Inflammatory bowel disease is associated with an increased risk for thromboembolic events.
Dr Oldenburg and colleagues of the Netherlands aimed to examine the relationship of hyperhomocysteinemia and thrombosis in patients with inflammatory bowel disease.
In addition, the research team assessed the role of this factor in addition to other known prothrombotic abnormalities.
The researchers studied patients with inflammatory bowel disease with a history of thrombosis (n = 22).
They paired each participant with sex-, age-, and diagnosis-matched controls with inflammatory bowel disease(n = 23) were studied.
The investigators assessed homocysteine before and after methionine loading.
The team determined plasma levels of protein C, protein S, antithrombin III, and fibrinogen and the presence of anticardiolipin and antiphospholipid antibodies.
The research team performed genetic testing for factor V Leiden and the prothrombin gene mutation.
| Homocysteine levels after methionine loading was higher in patients with IBD with arterial thrombosis than controls|
|Digestive Diseases and Sciences|
The researchers showed that fasting homocysteine levels in patients with inflammatory bowel disease with a history of arterial or venous thrombosis tended to be higher than in controls, although not significantly.

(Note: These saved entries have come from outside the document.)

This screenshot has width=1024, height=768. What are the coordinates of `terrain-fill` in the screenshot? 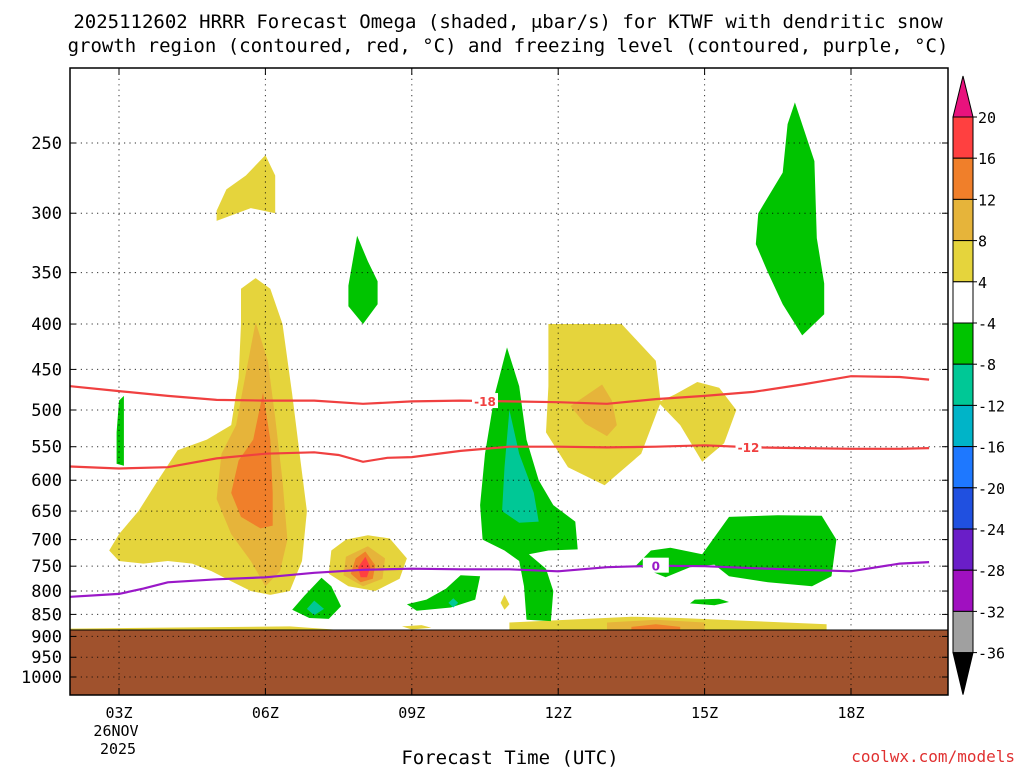 It's located at (509, 662).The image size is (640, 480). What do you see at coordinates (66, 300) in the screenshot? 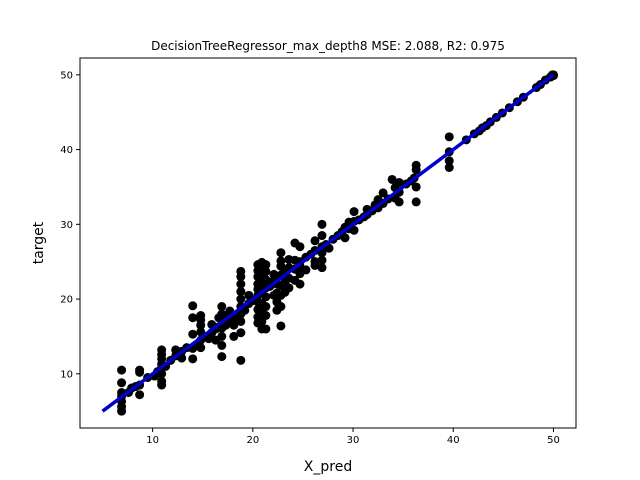
I see `y-tick-label: 20` at bounding box center [66, 300].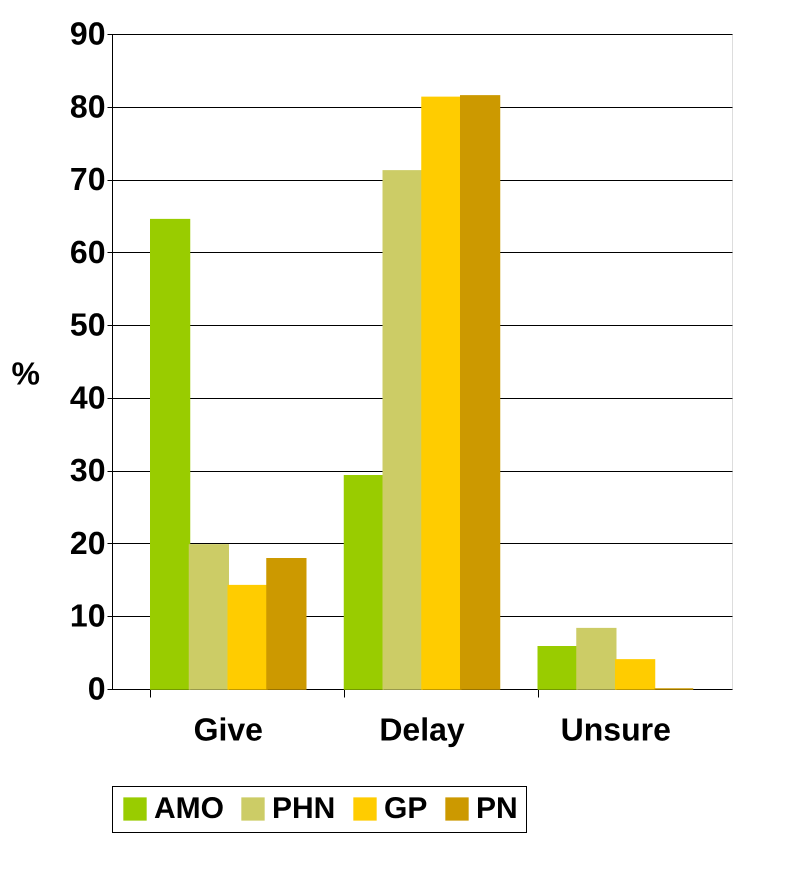 The image size is (794, 870). What do you see at coordinates (88, 252) in the screenshot?
I see `y-tick-label: 60` at bounding box center [88, 252].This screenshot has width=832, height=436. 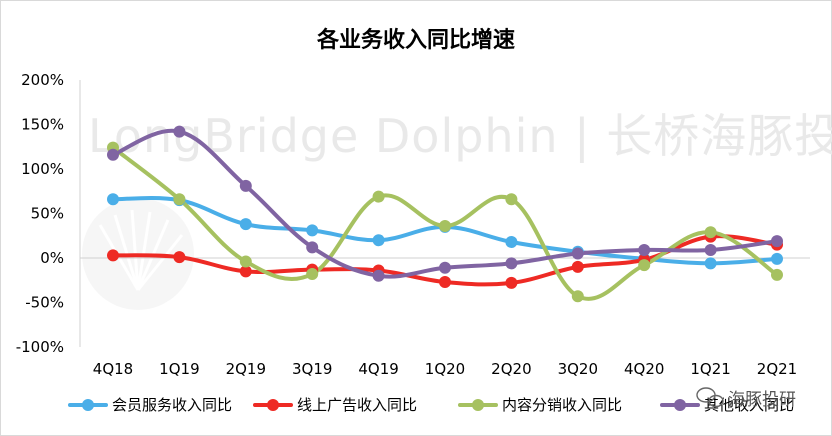 What do you see at coordinates (578, 254) in the screenshot?
I see `data-point-s3-3Q20` at bounding box center [578, 254]. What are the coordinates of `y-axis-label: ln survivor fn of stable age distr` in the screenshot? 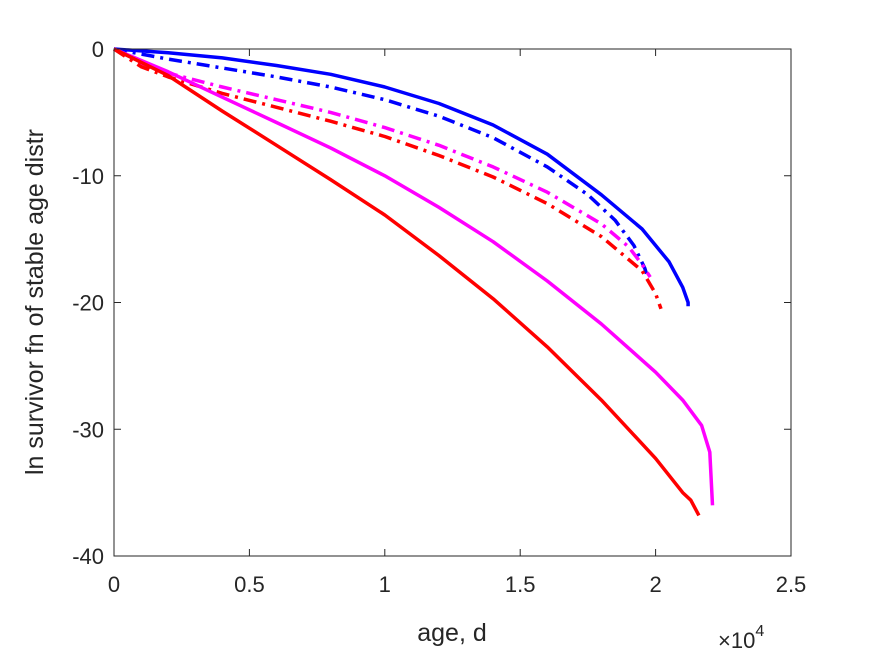 It's located at (35, 302).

The investigators also showed that the increase in homocysteine levels after methionine loading was significantly higher in patients with inflammatory bowel disease with arterial thrombosis than in the control group.
The researchers found that among the other prothrombotic factors, only factor V Leiden was significantly associated with a history of venous thrombosis.
The research team discovered at least 1 risk factor in 64% of the patients with inflammatory bowel disease with previous thromboembolic complications.
The team also found an association between hyperhomocysteinemia and a history of arterial thrombosis in patients with inflammatory bowel disease.
The investigative team noted a high prevalence of factor V Leiden in IBD patients with a history of venous thrombosis.